Pch... Porque soy de otra raza, no sé si diga exquisita o gastada y vieja. Porque empecé temprano a socavarme el alma y a practicar el rito que produce la infinita desolación. Porque soy un envenenado; llevo en las venas la amargura del absintio y el ensueño que vierten los cálices de amapola; porque acaso un abuelo mío fue suicida y una abuela se murió de mal de amores... He de tratar de ahondar en mi genealogía... Si supiésemos la historia exacta de nuestros ascendientes, nos conoceríamos mejor. Así, mi hijo, no conviene que sea de mis lomos: le he buscado hecho ya. Que no me herede la mentalidad... Y de súbito, recuerdo de quién procede el niño, la inmensidad de pecado que hay detrás de su inocencia... y me asusto...
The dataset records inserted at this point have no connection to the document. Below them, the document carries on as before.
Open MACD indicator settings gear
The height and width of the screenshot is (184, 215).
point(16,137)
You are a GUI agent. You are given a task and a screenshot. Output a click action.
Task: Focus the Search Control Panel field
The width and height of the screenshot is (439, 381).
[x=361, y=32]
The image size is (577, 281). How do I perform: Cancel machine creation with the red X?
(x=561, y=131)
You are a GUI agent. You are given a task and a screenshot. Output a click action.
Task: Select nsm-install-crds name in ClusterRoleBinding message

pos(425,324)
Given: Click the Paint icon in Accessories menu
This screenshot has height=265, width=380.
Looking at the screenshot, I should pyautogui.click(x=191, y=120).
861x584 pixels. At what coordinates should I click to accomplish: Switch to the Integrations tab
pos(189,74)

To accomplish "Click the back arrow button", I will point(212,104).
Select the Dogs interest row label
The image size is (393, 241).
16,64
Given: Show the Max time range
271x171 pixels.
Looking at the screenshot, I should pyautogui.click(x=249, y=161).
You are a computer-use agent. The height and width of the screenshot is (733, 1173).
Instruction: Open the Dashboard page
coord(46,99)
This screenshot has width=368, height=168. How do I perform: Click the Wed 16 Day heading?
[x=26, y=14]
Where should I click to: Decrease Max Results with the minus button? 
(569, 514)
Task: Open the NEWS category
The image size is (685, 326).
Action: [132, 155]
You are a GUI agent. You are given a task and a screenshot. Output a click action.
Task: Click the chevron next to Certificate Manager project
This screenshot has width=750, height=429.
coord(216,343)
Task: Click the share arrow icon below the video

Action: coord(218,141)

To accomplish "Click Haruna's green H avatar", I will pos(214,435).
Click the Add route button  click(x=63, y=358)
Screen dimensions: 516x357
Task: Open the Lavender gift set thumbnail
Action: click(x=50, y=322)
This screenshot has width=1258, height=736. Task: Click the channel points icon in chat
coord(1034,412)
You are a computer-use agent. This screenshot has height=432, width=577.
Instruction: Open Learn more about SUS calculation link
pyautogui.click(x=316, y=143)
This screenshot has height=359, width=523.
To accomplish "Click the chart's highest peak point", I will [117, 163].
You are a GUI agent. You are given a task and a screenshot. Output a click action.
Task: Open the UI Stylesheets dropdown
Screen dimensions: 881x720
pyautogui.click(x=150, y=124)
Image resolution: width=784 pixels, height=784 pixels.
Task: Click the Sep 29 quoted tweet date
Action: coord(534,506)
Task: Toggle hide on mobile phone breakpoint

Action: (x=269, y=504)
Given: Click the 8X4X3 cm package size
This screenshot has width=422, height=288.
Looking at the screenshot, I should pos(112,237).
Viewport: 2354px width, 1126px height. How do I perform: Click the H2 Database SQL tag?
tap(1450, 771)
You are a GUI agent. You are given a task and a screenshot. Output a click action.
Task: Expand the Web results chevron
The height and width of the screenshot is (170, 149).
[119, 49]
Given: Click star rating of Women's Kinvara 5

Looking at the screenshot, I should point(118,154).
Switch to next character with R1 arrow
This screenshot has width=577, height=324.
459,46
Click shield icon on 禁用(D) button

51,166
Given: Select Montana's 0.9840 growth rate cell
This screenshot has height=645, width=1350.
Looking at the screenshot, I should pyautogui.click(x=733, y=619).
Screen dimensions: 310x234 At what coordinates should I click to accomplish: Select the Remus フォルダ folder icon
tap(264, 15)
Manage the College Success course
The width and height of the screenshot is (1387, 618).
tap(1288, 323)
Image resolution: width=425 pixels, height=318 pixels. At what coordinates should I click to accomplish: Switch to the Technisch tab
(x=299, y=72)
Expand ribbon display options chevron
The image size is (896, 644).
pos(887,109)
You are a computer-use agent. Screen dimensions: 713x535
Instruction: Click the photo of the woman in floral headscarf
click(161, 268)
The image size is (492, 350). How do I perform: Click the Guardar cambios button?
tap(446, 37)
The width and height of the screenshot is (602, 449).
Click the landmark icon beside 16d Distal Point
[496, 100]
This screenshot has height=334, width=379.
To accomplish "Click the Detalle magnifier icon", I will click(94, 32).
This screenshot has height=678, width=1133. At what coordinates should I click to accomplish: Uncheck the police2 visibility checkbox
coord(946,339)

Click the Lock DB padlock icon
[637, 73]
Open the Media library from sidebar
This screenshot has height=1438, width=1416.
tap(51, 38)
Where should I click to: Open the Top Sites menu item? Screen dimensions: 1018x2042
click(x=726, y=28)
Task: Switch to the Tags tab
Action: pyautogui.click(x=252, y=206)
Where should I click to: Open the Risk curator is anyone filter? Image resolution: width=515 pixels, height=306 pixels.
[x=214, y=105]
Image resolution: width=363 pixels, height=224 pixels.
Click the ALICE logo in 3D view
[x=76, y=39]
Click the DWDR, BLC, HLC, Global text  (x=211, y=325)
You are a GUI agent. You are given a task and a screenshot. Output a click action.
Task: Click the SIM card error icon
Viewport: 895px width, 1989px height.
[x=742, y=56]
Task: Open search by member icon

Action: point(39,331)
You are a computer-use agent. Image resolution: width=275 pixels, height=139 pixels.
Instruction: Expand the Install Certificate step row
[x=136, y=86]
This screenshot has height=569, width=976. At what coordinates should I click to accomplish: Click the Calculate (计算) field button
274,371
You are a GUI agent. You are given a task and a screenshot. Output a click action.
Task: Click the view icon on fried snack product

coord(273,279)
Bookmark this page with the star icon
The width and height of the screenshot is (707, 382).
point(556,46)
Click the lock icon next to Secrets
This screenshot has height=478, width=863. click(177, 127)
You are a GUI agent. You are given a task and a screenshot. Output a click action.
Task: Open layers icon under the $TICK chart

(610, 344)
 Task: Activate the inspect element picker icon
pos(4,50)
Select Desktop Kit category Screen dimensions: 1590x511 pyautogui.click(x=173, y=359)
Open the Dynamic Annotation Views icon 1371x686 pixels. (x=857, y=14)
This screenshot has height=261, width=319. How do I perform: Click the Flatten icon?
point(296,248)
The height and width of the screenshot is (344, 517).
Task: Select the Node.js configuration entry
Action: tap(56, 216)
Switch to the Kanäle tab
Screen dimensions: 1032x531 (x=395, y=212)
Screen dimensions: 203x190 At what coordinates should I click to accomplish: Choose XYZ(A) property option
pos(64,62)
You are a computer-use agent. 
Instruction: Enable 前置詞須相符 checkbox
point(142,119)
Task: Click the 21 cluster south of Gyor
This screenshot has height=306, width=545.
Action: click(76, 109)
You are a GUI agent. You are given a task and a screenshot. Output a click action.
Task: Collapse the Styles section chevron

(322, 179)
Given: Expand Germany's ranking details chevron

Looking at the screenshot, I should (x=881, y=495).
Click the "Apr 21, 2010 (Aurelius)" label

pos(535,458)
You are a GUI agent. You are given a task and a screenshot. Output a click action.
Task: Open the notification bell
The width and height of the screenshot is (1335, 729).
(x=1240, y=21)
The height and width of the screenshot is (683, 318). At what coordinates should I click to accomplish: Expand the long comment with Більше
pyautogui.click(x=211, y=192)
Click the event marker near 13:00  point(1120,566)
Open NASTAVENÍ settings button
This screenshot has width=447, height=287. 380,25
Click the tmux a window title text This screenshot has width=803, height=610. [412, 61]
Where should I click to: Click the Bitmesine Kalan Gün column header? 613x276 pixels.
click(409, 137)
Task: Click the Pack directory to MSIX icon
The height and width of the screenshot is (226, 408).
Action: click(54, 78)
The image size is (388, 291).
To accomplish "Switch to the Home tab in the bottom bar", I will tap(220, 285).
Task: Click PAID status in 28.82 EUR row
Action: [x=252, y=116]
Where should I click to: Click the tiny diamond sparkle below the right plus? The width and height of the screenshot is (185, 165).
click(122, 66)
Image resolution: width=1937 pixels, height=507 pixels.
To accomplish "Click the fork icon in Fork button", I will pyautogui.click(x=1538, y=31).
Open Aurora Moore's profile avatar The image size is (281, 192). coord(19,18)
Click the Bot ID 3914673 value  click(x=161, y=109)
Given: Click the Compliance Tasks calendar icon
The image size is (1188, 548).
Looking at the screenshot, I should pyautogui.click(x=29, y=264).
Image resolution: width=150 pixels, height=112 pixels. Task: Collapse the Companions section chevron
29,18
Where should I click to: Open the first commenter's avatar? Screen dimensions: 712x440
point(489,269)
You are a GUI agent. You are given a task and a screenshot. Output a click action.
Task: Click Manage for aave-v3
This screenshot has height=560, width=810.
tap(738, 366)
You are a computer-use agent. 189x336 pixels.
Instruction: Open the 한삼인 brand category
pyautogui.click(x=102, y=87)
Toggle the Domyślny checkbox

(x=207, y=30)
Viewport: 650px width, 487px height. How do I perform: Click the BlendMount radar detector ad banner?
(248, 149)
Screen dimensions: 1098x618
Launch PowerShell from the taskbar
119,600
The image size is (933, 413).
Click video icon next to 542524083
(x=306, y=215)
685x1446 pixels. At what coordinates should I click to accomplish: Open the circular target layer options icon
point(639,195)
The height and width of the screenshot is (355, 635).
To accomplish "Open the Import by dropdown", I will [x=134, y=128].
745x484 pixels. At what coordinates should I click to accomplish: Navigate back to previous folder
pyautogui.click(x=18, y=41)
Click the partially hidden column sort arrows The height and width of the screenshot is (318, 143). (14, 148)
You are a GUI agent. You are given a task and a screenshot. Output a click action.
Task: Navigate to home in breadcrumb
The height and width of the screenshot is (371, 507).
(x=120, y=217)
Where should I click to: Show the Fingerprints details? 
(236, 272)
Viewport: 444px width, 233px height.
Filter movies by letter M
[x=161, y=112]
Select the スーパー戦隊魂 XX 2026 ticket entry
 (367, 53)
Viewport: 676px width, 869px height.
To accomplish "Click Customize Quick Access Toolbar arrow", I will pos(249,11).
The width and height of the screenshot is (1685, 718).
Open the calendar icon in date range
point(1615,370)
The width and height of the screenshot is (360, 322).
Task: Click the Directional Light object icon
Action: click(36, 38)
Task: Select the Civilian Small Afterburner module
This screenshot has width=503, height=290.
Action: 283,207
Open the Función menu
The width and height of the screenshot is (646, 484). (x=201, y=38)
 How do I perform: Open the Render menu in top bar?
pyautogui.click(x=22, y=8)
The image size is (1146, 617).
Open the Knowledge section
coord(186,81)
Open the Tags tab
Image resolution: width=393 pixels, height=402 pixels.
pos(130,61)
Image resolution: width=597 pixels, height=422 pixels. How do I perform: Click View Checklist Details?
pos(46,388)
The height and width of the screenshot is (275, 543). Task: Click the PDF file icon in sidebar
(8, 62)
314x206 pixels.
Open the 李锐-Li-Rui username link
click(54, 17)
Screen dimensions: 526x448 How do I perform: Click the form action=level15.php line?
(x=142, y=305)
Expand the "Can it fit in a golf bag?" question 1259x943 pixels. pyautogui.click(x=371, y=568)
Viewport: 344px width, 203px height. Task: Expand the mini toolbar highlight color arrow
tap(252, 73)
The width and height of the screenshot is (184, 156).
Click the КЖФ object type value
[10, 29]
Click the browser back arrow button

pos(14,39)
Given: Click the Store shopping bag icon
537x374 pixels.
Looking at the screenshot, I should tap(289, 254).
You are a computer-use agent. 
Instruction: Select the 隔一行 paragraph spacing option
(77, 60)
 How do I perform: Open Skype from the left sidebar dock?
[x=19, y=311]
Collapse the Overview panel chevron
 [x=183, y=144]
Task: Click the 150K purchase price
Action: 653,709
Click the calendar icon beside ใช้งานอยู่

¡Ánimo! Yo borraré todo eso. Lo que se ignora, no actúa sobre el alma. El niño no sabrá jamás nada de su origen; haré lo imposible por convencerle de que es hijo mío verdadero. He consultado a un abogado hábil para arreglar todo, eludiendo las tranquillas, nudos y redes de la ley; este jurisconsulto irá a Sanlúcar, a conferenciar con la abuela de Rita Quiñones, y a orillar, mediante ruegos, y si es preciso, ofrecimientos y dádivas, por todos los medios, cuantos obstáculos puedan presentarse a mi deseo de ser dueño absoluto de Rafaelín. Corto así el hilo que une su destino y su porvenir a la familia maldita, y le aíslo para que nunca sospeche... para que no llegue jamás el día de la fatalidad, el día de la revelación.


ce jour détestable
dont la seule frayeur me rendait misérable...


como dice la reina Yocasta en la magnífica tragedia Les frères ennemis, que releo, cultivando el goce, para mí delicado, del terror antiguo.